Circular dumbbell raises work the side muscles in and around your chest, so this will really
sculpt them out nicely. Start by lying on your back with your dumbbells (or water bottles)
just outside your hips. But instead of pressing them up, this time you have to lift both of
them at the same time from your hips right along the sides of your chest and over your
head. When you do that, freeze for a sec and then return back to the starting position
with the same circular movement out to the sides.
You all set? One full circle is one complete rep. And go: 1, 2, 3, 4, 5, 6, 7, 8, 9, and
10. You’re doing great! Keep that energy up for the last exercise! Exercise #7: Inclined arm raises
The grand finale of today’s workout really packs a chest-building punch! Inclined arm
raises generate more muscle activity than push-ups, and that’s saying something! They
target your pectoralis chest muscles, biceps, triceps, and deltoids, just to name a few.
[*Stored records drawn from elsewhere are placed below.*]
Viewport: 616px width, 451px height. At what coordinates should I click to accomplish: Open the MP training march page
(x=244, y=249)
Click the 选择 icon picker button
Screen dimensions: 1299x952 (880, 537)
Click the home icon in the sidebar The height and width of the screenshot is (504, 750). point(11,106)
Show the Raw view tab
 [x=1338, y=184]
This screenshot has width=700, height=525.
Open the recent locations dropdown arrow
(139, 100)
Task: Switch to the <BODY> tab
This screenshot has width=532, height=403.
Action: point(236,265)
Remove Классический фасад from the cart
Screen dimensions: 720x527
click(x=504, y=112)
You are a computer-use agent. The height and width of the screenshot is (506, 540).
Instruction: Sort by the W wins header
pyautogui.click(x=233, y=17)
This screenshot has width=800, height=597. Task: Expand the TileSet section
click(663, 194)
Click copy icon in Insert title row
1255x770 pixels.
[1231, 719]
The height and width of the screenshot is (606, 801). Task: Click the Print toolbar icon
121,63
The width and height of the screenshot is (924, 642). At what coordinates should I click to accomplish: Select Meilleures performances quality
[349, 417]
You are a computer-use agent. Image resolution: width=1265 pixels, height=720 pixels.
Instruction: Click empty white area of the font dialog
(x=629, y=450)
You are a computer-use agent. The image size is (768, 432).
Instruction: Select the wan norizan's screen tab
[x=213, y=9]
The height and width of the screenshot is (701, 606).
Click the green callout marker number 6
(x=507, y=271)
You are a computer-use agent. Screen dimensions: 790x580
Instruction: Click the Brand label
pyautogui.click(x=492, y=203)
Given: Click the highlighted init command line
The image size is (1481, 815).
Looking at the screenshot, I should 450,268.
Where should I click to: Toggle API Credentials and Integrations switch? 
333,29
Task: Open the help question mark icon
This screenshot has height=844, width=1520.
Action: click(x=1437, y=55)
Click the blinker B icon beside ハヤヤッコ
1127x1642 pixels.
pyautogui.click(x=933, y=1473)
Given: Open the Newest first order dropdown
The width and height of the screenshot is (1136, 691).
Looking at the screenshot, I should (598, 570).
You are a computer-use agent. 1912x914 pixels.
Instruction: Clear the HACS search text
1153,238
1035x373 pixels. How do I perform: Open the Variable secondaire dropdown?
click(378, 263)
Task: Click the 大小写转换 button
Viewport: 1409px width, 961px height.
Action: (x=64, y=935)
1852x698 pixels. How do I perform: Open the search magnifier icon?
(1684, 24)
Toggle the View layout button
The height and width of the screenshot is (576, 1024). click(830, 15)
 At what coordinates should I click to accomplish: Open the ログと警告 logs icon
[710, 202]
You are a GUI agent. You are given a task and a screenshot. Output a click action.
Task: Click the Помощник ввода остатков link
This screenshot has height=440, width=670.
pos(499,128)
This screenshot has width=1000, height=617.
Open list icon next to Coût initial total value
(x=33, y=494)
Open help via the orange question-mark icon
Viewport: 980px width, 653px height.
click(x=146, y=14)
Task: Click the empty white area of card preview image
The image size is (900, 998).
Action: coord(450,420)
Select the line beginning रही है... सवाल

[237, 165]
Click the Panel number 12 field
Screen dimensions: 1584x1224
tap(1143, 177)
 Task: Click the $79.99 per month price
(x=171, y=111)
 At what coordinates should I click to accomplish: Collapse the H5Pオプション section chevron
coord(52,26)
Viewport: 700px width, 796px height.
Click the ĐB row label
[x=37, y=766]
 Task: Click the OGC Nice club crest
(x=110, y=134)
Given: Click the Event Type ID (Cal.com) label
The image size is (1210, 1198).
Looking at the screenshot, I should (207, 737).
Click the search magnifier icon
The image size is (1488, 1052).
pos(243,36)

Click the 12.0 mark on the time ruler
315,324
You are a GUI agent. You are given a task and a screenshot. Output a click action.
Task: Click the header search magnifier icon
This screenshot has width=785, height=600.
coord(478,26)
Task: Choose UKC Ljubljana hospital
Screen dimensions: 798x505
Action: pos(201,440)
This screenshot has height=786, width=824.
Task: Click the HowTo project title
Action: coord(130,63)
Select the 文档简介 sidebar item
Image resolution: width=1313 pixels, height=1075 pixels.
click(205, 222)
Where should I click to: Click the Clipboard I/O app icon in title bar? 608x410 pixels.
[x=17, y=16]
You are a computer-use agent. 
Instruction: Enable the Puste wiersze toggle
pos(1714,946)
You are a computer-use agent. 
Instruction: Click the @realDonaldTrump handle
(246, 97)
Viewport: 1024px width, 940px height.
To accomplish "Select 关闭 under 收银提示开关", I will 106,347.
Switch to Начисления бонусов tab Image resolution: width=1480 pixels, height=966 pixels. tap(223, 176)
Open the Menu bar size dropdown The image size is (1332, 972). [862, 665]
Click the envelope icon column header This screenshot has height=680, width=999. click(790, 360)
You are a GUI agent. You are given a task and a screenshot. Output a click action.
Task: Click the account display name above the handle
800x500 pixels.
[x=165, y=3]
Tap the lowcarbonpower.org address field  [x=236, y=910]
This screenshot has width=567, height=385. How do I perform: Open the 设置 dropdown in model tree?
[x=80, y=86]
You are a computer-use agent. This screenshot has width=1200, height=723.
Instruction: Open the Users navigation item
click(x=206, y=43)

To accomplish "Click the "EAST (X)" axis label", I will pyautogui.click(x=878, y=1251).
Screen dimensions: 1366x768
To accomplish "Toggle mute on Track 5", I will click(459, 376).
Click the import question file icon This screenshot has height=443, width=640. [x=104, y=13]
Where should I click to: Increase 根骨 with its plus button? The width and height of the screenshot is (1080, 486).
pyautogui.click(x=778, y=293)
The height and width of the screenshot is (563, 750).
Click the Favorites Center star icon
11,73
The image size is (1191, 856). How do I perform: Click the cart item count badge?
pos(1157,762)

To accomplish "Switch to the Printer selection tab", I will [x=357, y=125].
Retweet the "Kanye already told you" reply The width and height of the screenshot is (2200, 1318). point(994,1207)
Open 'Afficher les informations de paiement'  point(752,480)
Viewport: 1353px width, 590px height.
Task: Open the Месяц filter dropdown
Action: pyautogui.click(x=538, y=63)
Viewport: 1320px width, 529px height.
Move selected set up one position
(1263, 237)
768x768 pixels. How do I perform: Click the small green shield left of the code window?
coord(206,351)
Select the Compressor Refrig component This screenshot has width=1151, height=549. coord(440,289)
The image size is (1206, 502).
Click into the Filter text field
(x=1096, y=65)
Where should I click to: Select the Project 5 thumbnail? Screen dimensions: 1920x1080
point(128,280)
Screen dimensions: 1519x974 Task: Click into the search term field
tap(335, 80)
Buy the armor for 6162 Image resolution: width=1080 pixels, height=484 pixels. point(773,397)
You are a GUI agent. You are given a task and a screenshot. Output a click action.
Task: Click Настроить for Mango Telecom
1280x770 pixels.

And I did. Ideally, you should do this exercise on an inclined bench, but not everybody has
one of those at home, so lying flat on your back will also suffice. Hold your dumbbells
(or water bottles) in your hands with your elbows bent at 90 degrees and the dumbbells
in line with your temples. Exhale and slowly press the weights up by straightening your
arms over your chest. Freeze, get back to the initial position, and repeat all that
over again. Just 10 reps will do for today, but feel free
to add more in the future. Ready, set, go: 1, 2, 3, pull those abs in, 4, 5, 6, 7, 8,
9, and 10. You did it! If your arms aren’t feeling too rubbery, then give yourself a
pat on the back – you deserve it! Now your job is simple – come back to this
workout at least 2-3 times a week, be persistent and patient, and enjoy your chest transformation!
Just don’t forget to share your results with me later. Good luck! Do you know any other cool chest exercises?